Il Gleaner, primo quotidiano nazionale, è costretto a scuotersi dal torpore iniziale e mi telefona chiedendomi di occuparmi della vicenda. Mi reco sul luogo del “delitto” e apprendo da pescatori del posto che un Big Man della Parish (provincia) di Trelawny vicino al sindaco avrebbe coperto l'intera operazione in complicità con la stazione di polizia di Duncan, il paesino che si trova a meno di un miglio da Coral Spring.

Rumors, semplici pettegolezzi, oppure dati di fatto? Quello che è certo è che Falmouth, il capoluogo di provincia, è in subbuglio da alcuni mesi per la notizia che da lì a tre anni al massimo ospiterà il più importante porto di crociera dei Caraibi dopo Nassau in Bahamas, e nessuno ha l'interesse, né i Big Men né lo small people, a far emergere alla luce uno scandalo che potrebbe bloccare la chance di emancipare una zona degradata come questa dalla sua miseria. E soprattutto mettere a rischio la possibilità, per i pochi benestanti della zona, di potersi arricchire senza freni.
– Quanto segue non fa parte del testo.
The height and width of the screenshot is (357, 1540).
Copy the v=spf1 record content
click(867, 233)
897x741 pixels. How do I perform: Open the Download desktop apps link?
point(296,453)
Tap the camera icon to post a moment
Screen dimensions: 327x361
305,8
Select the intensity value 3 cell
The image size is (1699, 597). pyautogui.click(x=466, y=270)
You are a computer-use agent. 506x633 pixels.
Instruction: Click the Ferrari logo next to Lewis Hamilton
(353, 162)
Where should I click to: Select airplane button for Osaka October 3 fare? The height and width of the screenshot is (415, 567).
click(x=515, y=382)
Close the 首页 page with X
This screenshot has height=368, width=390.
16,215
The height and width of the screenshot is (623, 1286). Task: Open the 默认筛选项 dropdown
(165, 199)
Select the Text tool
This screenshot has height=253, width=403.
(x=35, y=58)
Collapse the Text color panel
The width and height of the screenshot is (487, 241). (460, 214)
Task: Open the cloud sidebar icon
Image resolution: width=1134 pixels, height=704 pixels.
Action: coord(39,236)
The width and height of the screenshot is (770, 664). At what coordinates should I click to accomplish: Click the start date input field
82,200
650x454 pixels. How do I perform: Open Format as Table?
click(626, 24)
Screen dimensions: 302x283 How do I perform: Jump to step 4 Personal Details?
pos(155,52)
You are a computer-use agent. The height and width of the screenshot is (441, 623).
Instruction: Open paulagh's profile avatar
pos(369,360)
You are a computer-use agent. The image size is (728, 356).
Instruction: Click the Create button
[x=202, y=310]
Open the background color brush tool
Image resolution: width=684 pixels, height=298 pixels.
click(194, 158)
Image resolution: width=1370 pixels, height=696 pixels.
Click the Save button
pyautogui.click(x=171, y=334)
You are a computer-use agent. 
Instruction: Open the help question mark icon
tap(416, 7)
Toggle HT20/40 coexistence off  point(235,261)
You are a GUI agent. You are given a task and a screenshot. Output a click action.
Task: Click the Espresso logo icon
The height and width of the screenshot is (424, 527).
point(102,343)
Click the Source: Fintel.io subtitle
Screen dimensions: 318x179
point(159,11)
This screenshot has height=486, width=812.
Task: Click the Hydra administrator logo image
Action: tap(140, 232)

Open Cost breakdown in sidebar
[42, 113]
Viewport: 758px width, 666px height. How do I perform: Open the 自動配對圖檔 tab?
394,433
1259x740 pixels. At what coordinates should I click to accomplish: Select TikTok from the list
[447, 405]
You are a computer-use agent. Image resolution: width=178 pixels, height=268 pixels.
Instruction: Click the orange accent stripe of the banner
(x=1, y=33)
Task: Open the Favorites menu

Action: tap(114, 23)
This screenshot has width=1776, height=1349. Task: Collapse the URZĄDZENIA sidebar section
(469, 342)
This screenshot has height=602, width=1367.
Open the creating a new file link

Sta di fatto che pochi giorni dopo il Gleaner esce con un suo editoriale di protesta senza però portare nuovi elementi concreti alla luce, e la mia inchiesta rimane sospesa.

 

Quattro anni dopo...

Nel febbraio del 2011, in seguito alle accuse specifiche della Felicita ltd, l'impresa proprietaria della spiaggia di Coral Spring, i titolari della Bedrock Building, Devon Sterling e Christopher Pryce, vengono arrestati e portati davanti alla Corte di Falmouth. Ma durante il processo il direttore della Felicita è minacciato di morte e ritira l'accusa nei confronti dei due, che sono così rilasciati. Il 3 luglio 2011, tre anni dopo il clamoroso furto, il caso viene nuovamente discusso, stavolta direttamente alla Corte Suprema.

Insieme alla Bedrock, sono chiamati in giudizio il gruppo Fiesta, proprietario del Gran Palladium, il RiuTropical di Negril, il Club Riu di Montego Bay e Palmyra Resort& Spa. Tutti negano le accuse, tranne Fiesta che ammette, davanti all'evidenza delle commesse scritte, di aver ordinato nel 2008 10 mila metri cubi di sabbia alla Bedrock, che conferma.

Da allora il caso è rimasto fermo, anzi “insabbiato”. Dov'è oggi la sabbia rubata? Occultata da qualche parte, ammesso che sia possibile nascondere 500 tonnellate di materiale su una piccola isola che scarseggia di magazzini senza dare nell'occhio, oppure molto più semplicemente adagiata sotto le schiene dei turisti nei nuovi paradisi artificiali dell'isola?

Non è di certo la prima volta che una spiaggia libera nei Caraibi è saccheggiata del suo contenuto ai fini della vendita presso i resort turistici; ma un furto di queste dimensioni non era mai stato portato a termine prima.

 

I nuovi conquistadores

Alla luce dei soliti rumors mormorati nell'ambiente turistico che frequento da 16 anni, sembra che i Grandi Vecchi promotori della cordata di Coral Spring abbiano lasciato cadere le accuse, alla luce di una ricca compensazione elargita dai resort spagnoli.

È la solita storia quaggiù: un'oligarchia di potentati economici, formata dai locali post-coloniali e i “nuovi mostri” stranieri, se la canta e se la suona a piacimento, alla faccia della legge e della cittadinanza. Il loro abbuffarsi intorno alla sempre più esigua torta Giamaica, tra litigi e riappacificazioni a suon di milioni di dollari o euro, ha prodotto una deforestazione del 40 per cento dell'isola e la distruzione della piccola imprenditoria turistica, a fronte dell'impiego di una manodopera sotto pagata, con il minimum wage (il salario minimo) fermo a 4.500 dollari giamaicani a settimana, equivalenti a circa 45 euro.

Nel 2002 il salario minimo era di tremila dollari giamaicani, con un incremento del 50 per cento in dieci anni, mentre il costo della vita è triplicato da allora. Tutto ciò mentre la gente è stretta nella morsa delle gangs criminali, che ammazzano circa duemila persone all'anno, una media che pone l'isola caraibica appena dopo Messico e Colombia, e una polizia corrotta, responsabile tra l'altro di centinaia di omicidi di cittadini innocenti.